### Job:
Lay out every line of the records below as a Markdown table with two columns, Row for the row number and Line for the text of the line. Skip blank lines and leave the pictures out.

● ● ● ● ● ● ●

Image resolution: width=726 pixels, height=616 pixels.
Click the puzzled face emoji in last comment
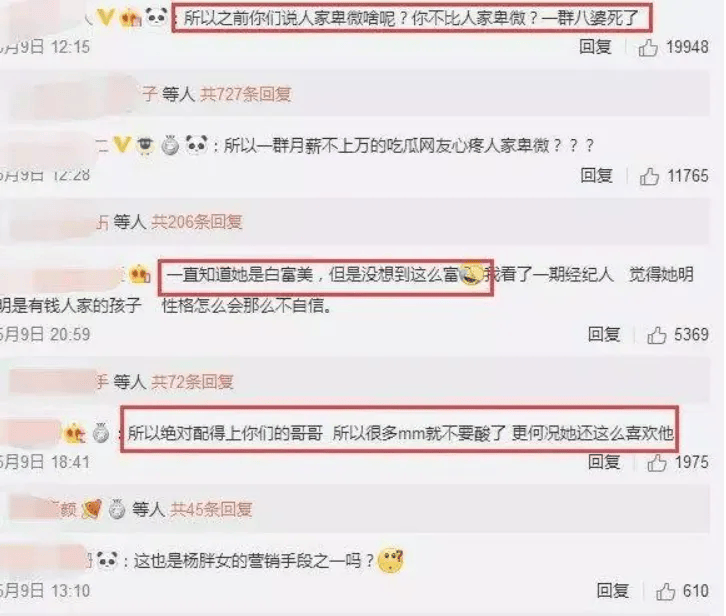(391, 560)
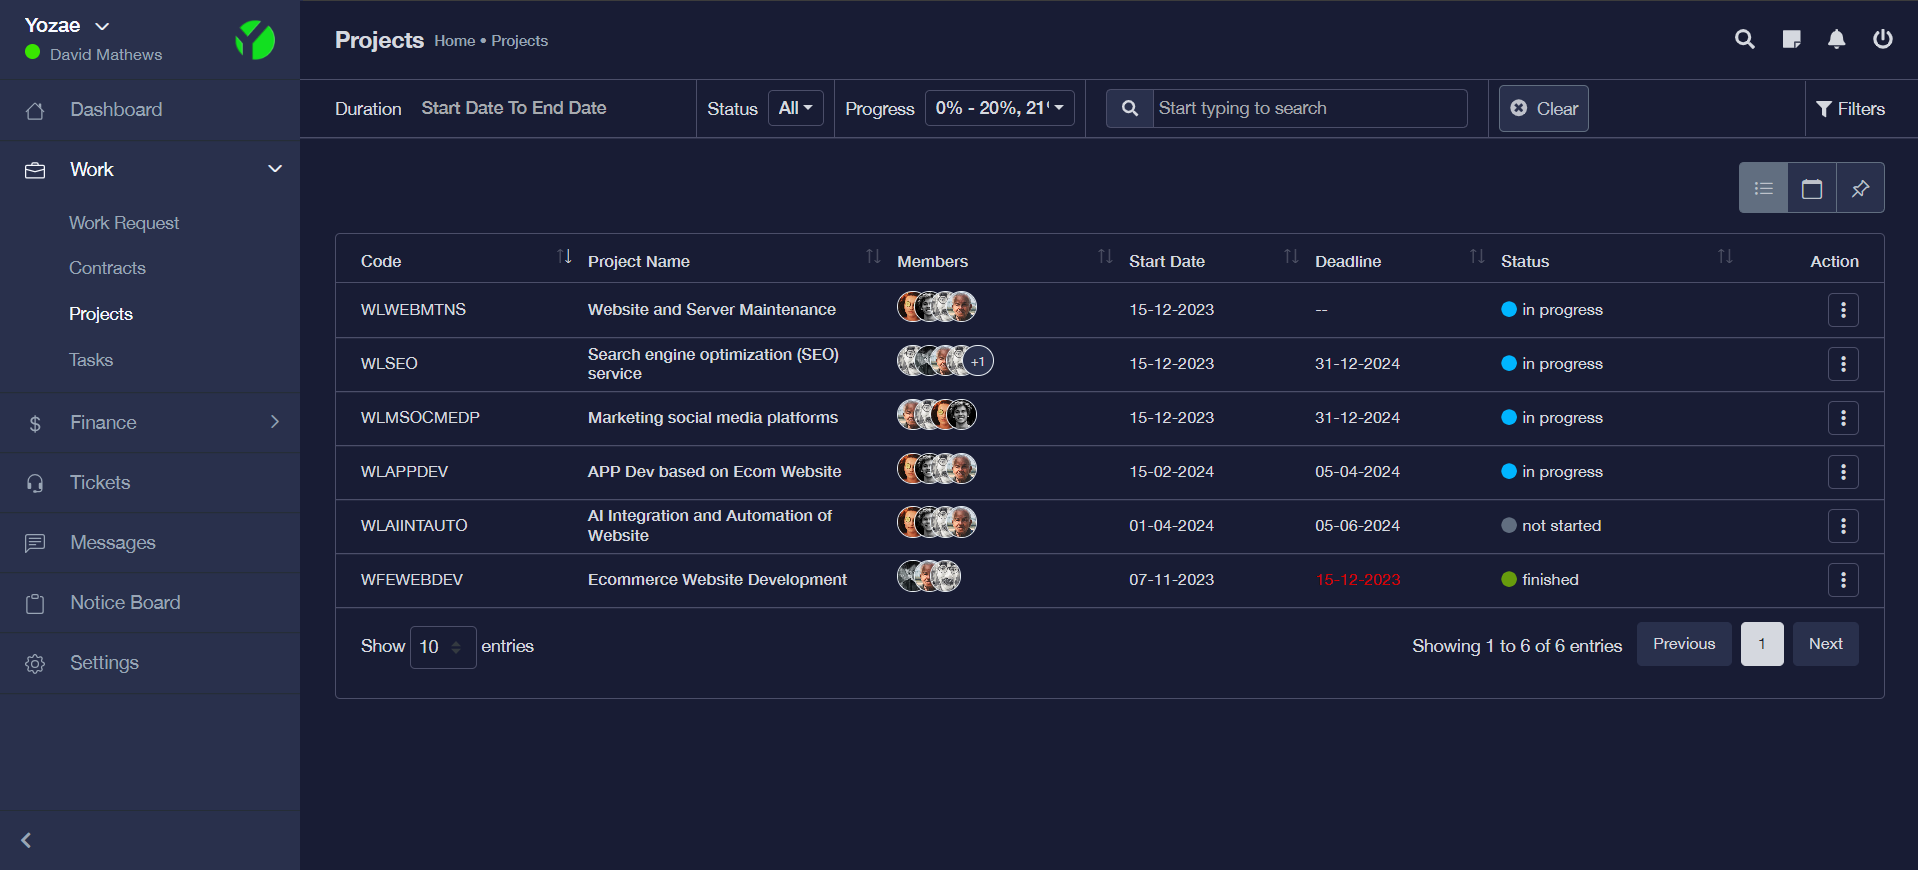
Task: Open action menu for WFEWEBDEV project
Action: click(1842, 580)
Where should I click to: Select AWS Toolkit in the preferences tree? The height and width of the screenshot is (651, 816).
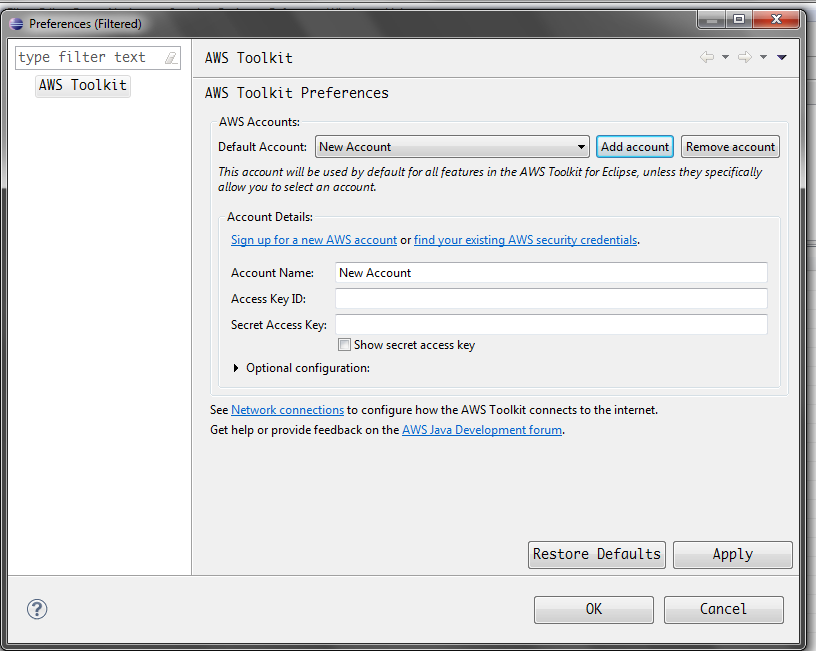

● ● ● ● ● ● ●

### Answer to the task:
| Row | Line |
|---|---|
| 1 | Image resolution: width=726 pixels, height=616 pixels. |
| 2 | Click the puzzled face emoji in last comment |
| 3 | (391, 560) |
| 4 | Task: Open action menu for WFEWEBDEV project |
| 5 | Action: click(1842, 580) |
| 6 | Where should I click to: Select AWS Toolkit in the preferences tree? The height and width of the screenshot is (651, 816). |